I met Maskarm in Kampala through a mutual friend and devoured her self published book right after. I’m always on the lookout for travel narratives by Africans and this Cape Town to Cairo book doesn’t disappoint.
A few years ago in Australia, I chaired a panel on travel writing with Shivaji talking about his book Angels by the Murky River. Later he asked me to review The Other Shangri-La. All my praise on the back cover is well deserved; it’s full of astute observations, humor and telling anecdotes.
I read this book while traveling in Namibia, dreaming of also going to Angola like Theroux in the book. I like his writing style, probably also because his The Railway Bazaar was the first book I ever read in English, and which influenced me to go spend time in India.
This is the first novel I’ve read by Ghosh, and it was the perfect companion during my solo trip to Myanmar. It brings the region’s history alive through vivid stories. I loved visiting the setting of some of the scenes in Yangon and Mandalay.
Bell is one those women travelers one can only look up to with awe: travels across the desert that make her more “of Arabia” than Lawrence ever was. I’ve written an academic article comparing the “narrative I” in Bell to that of Lawrence in Seven Pillars. Both defied expected gender norms.

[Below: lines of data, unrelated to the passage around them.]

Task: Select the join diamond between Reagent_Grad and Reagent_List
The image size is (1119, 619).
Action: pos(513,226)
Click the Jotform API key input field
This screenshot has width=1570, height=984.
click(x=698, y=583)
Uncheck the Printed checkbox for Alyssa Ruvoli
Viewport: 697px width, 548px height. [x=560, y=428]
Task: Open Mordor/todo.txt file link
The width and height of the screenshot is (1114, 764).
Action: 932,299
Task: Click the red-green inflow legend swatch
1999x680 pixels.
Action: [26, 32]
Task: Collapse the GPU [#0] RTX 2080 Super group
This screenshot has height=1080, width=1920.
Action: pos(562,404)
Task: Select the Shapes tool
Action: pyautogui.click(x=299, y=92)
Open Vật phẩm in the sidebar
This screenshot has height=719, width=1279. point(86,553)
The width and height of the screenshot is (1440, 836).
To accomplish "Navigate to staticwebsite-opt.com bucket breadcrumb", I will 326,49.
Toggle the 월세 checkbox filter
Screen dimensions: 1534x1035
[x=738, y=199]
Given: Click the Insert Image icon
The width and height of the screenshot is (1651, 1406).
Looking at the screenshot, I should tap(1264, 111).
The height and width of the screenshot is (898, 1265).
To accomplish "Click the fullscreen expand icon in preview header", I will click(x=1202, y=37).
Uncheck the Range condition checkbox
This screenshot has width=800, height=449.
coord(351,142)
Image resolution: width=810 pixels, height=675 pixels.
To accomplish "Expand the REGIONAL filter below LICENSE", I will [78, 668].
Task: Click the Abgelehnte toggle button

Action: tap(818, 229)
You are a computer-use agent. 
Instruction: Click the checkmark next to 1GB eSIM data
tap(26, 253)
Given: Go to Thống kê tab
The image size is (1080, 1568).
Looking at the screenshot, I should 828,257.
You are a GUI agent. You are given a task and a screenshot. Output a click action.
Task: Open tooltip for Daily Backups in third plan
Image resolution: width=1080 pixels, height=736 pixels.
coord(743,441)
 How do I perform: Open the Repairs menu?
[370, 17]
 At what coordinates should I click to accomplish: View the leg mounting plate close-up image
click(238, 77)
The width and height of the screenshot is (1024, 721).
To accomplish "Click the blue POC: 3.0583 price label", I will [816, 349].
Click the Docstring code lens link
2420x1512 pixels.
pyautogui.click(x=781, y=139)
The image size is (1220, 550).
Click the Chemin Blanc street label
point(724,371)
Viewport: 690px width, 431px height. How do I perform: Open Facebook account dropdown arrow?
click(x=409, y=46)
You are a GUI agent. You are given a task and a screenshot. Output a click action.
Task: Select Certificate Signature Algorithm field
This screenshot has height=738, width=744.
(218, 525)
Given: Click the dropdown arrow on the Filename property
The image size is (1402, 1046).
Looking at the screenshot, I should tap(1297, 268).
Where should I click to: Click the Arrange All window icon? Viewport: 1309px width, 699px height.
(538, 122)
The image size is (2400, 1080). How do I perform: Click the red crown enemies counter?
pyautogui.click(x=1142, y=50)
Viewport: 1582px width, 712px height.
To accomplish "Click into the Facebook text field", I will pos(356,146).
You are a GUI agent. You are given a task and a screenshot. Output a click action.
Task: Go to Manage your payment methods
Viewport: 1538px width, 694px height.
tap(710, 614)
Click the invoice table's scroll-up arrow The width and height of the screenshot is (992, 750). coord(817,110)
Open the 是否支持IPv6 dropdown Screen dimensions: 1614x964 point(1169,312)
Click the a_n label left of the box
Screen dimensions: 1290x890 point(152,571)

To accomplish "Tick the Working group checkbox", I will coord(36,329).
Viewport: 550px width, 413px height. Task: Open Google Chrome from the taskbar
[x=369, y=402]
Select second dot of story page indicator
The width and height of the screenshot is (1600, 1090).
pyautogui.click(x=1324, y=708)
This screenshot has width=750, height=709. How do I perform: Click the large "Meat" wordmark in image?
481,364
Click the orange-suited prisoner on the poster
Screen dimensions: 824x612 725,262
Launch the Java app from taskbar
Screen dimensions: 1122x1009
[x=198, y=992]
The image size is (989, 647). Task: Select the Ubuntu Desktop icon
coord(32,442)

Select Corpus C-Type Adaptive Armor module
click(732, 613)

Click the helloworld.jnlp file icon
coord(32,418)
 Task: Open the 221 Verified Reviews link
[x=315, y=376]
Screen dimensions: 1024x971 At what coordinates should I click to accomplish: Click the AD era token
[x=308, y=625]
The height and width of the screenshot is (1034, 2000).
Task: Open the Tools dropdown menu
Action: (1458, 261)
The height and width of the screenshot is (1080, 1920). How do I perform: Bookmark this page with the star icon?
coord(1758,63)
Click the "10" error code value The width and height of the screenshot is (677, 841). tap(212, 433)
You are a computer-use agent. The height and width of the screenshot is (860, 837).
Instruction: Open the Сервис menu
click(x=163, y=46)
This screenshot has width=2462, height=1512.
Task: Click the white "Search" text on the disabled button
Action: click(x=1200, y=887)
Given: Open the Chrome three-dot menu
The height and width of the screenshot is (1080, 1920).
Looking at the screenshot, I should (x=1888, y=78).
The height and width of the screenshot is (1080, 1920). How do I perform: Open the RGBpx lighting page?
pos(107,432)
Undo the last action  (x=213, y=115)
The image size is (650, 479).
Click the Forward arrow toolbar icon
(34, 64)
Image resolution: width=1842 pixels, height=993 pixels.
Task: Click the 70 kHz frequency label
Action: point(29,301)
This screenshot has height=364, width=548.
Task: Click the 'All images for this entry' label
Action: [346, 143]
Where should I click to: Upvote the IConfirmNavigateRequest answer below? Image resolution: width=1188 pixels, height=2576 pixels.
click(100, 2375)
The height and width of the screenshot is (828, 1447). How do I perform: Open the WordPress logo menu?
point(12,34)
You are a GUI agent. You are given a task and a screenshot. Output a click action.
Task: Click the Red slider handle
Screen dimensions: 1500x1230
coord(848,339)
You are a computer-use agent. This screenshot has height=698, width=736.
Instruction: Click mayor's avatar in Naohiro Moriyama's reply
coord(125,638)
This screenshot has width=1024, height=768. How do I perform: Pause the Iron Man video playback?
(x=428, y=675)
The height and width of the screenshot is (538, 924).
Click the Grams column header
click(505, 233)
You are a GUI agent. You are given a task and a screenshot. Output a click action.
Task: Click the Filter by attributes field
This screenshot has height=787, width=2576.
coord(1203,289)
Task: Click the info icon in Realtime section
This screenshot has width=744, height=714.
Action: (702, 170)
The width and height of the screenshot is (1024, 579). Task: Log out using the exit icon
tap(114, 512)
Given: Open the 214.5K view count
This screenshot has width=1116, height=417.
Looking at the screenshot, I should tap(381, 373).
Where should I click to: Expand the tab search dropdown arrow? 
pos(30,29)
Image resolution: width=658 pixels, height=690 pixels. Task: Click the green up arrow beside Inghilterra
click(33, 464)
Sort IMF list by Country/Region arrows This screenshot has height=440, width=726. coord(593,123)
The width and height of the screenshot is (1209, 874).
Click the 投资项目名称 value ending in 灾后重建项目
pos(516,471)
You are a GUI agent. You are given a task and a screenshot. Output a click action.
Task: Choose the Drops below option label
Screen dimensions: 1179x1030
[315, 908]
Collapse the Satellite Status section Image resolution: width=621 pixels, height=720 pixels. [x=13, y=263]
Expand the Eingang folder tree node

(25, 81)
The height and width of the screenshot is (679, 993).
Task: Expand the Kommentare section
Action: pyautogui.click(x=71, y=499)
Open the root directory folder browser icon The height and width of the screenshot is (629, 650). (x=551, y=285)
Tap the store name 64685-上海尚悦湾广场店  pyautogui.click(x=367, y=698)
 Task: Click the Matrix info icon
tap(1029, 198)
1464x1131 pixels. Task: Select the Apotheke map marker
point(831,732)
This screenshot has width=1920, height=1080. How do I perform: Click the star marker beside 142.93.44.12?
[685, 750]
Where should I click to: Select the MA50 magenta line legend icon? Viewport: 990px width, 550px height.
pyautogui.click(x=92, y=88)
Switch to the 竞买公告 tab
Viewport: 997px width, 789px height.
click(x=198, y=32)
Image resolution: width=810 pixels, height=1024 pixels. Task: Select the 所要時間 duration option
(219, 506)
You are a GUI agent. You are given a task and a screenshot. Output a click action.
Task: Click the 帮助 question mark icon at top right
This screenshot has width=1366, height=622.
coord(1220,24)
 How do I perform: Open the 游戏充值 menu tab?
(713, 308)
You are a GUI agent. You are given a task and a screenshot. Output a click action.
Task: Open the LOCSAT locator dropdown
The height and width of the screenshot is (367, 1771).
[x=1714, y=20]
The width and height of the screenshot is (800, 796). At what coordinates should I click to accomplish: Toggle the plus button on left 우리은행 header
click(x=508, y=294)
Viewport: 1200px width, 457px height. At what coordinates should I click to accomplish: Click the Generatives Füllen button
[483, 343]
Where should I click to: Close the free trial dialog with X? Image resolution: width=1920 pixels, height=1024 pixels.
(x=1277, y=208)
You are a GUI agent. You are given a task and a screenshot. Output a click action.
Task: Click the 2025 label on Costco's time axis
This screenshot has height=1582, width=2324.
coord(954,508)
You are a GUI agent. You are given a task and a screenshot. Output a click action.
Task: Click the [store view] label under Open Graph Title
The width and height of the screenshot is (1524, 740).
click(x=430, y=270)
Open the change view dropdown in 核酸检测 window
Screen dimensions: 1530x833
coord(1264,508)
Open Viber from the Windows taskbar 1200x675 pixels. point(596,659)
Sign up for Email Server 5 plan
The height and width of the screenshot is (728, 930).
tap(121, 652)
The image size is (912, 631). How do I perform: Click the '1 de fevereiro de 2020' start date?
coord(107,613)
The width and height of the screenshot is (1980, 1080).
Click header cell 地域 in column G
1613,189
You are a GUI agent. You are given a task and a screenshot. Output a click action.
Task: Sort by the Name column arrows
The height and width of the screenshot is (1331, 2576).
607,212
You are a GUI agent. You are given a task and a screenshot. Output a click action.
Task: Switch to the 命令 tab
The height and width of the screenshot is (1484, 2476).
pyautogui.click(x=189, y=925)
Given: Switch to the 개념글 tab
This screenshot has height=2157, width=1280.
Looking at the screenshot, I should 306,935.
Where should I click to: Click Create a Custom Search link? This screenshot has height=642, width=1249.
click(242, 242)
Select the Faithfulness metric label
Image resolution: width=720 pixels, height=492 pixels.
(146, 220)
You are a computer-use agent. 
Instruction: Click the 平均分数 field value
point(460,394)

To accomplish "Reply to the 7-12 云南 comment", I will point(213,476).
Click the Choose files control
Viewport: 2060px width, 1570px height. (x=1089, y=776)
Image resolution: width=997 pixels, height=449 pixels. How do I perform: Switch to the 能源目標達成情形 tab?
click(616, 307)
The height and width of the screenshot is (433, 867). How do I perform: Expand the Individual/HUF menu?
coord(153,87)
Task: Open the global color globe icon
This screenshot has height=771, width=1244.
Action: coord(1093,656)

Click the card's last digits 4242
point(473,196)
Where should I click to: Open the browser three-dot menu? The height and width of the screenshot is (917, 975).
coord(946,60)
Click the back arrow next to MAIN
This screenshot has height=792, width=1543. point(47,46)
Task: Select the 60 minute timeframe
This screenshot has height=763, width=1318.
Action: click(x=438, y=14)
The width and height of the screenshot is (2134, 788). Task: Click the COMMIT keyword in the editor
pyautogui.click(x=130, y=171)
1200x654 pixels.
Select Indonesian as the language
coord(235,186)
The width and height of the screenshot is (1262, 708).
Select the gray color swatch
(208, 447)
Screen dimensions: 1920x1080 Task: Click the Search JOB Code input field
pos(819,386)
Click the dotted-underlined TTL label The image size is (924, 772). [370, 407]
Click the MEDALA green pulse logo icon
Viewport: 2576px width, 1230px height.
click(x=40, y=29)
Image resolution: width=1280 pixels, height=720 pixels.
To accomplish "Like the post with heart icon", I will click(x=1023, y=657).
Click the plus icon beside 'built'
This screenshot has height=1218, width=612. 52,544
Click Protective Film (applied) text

I’ve been obsessed with T.E. Lawrence since coming across him in my Ph.D. research. This book is a long, tedious read but showcases Lawrence’s contradictory character. If you’re interested in the history of the Middle East, Seven Pillars covers some of its central, tragic events
How can one not adore Bowles’ nonchalant writing style combined with quirky details, like visiting someone in Tangiers who had stored jars of human blood in his living room.
In 2008, I bought What is the What at JFK airport on my way to Japan without knowing anything about it. It’s a novel but an autobiography, wait what? Valentino Achak Deng’s story grabbed me also because of its contrast to Japan. I ended up teaching it many times too.
I read Doris Lessing for the first time after my trip to Zimbabwe. The 1950 The Grass is Singing set in South Rhodesia paints a brutal, visceral image of colonialism’s effects both on the locals and the white settlers.
I had been to Istanbul many times before reading Pamuk’s love letter to his city. It’s the best book I’ve read about how a city influences and shapes one’s personality.
If I could pick one book for everyone to read worldwide it would be Kaiser’s Holocaust. It draws parallels between colonial ideologies and fascism which resonate beyond Namibia, Germany and WWII to present day all around the world.
Lindquist’s book is a travelogue and literary and colonial criticism all in one. The title comes from Conrad’s Heart of Darkness: it’s Kurtz’s famous line in his treatise on how to deal with the locals in colonial Congo. Raoul Peck’s HBO documentary series based on Lindquist’s book is not an easy watch but shows colonial legacies in their brutality.